Why do I give a rip about drones and real estate? Two words; situational awareness. The view from a drone, either streamed video or photographs, can give incident commanders an invaluable 4D perspective of the fireground. I found one guy in Detroit who has a YouTube channel with a bunch of fireground videos shot from his drone. It looks like he has a relationship with the Detroit Fire Department, and in this unique perspective of a hazmat incident some of the firefighters even wave at the drone as it flies by. In another video of a vacant building fire you can clearly see the ineffectiveness of unmanned ladder pipe master streams. The company officers and commanders could have used this view to adjust their aim.
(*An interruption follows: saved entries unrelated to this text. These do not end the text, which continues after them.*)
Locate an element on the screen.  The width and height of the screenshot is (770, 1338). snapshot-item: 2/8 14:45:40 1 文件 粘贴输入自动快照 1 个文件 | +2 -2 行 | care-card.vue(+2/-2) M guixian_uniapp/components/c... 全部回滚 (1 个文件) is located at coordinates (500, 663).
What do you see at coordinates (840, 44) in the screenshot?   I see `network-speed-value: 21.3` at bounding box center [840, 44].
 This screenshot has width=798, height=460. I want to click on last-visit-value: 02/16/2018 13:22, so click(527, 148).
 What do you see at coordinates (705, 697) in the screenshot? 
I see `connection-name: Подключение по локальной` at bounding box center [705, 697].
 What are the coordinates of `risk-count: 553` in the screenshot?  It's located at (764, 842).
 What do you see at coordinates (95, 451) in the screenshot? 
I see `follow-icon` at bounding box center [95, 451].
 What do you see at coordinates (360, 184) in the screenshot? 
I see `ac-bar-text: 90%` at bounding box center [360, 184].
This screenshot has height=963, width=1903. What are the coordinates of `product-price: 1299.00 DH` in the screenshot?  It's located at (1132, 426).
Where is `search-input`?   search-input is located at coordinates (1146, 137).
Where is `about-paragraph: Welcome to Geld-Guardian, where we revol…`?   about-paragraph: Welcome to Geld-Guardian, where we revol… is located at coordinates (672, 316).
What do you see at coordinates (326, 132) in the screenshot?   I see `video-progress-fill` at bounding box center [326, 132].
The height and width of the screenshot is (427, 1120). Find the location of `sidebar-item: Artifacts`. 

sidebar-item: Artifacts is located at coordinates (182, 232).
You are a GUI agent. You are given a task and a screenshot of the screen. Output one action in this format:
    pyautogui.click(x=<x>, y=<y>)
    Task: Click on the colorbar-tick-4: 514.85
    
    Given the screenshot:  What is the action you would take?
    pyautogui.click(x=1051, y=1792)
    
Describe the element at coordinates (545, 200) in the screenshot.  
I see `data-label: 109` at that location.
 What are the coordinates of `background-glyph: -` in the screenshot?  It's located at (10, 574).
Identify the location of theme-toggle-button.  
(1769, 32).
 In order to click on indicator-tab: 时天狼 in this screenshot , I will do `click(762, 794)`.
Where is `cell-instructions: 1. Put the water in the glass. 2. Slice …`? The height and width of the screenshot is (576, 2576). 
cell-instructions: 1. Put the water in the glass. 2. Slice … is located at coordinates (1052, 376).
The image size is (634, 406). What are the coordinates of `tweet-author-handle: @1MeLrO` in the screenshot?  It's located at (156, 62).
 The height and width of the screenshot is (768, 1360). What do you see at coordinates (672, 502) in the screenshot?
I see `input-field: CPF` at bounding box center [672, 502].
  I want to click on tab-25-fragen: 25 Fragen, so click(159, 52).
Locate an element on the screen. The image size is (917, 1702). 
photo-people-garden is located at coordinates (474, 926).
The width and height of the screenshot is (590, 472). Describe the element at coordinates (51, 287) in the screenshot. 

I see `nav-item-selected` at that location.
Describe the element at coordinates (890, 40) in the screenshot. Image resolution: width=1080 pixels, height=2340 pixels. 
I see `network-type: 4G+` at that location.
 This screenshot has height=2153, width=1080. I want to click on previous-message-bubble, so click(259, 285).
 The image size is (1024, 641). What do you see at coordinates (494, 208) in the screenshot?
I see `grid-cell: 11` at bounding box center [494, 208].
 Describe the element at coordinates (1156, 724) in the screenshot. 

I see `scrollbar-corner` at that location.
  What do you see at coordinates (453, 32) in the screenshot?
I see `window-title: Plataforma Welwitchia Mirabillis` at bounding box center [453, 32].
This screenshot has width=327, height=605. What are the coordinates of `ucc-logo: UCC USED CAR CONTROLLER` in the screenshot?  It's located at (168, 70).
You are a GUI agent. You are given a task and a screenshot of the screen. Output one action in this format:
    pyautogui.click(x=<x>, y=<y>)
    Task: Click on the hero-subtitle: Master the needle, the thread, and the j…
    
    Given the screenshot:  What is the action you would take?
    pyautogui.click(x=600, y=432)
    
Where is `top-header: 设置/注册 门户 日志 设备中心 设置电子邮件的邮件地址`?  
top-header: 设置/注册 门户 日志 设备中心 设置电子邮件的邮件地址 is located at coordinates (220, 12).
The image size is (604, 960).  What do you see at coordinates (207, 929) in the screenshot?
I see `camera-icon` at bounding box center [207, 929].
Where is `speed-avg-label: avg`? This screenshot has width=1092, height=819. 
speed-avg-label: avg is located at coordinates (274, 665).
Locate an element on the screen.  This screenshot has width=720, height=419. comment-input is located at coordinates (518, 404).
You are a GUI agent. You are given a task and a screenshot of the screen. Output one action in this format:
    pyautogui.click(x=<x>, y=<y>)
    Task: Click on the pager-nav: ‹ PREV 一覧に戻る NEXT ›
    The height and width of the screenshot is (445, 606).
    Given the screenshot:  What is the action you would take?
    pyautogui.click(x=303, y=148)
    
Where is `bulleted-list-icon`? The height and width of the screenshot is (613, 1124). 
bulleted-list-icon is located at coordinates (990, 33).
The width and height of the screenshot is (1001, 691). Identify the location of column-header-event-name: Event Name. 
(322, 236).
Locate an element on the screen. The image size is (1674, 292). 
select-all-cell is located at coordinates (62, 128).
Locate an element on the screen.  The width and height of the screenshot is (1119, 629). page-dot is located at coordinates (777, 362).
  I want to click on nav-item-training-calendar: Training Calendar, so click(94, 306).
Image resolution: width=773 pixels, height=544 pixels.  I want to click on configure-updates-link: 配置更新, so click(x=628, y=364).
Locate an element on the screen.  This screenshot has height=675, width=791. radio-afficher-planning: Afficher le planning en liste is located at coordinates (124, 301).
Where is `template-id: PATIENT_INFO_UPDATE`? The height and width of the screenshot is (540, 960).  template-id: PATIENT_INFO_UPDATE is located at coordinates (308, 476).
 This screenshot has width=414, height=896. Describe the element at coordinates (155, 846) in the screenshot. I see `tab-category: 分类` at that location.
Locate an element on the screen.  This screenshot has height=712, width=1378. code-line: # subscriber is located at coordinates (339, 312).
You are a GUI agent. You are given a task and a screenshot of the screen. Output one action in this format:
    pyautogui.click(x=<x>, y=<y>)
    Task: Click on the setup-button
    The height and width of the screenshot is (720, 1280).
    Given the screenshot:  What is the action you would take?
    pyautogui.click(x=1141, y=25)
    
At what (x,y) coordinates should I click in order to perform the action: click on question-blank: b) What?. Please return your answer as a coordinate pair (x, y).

Do I think fire departments will embrace UAV technology anytime soon? Nope. Why not? Simple – manpower and money. Drones are not “fire and forget” technology. They need a pilot. Fire departments struggle with keeping three person crews and fire stations open. The luxury of having a firefighter standing around piloting a UAV at an incident is something most departments simply cannot afford. Second,
they are not cheap. Wait, strike that. Actually, there are versions that are very cheap. However, I’m guessing the future drones designed for the fire service will be pretty pricey, especially the ones with infrared (FLIR) technology. Given the long term realities of manpower and budget cuts, most departments will continue to spend money on the basics, and UAV’s are certainly not yet considered a basic tool.
But wait, help is coming. Today, companies offer drone services for a myriad of different situations, security, search and rescue, real estate sales, cinematography, land surveying and crop monitoring. Last week Gerald Baron blogged about the use of drones for emergency response, and included a link to a great presentation by a couple of guys talking about the use of vetted volunteers to operate drones during emergencies. Kind of like the ARES/RACES radio guys, only I like the acronym- DEVO’s (Drone Emergency Volunteer Operators).
It behooves emergency managers and chiefs to find out now if drone video services and/or amateur drone operators (like Gerald) are locally available for hire, or willing to volunteer their time and equipment during emergencies. Trust me, in the future these guys are going to show up anyway, buzzing their camera gnats around the incident scene and later uploading the video on YouTube. It would be a shame to not have this resource immediately available for our responders as the event unfolds.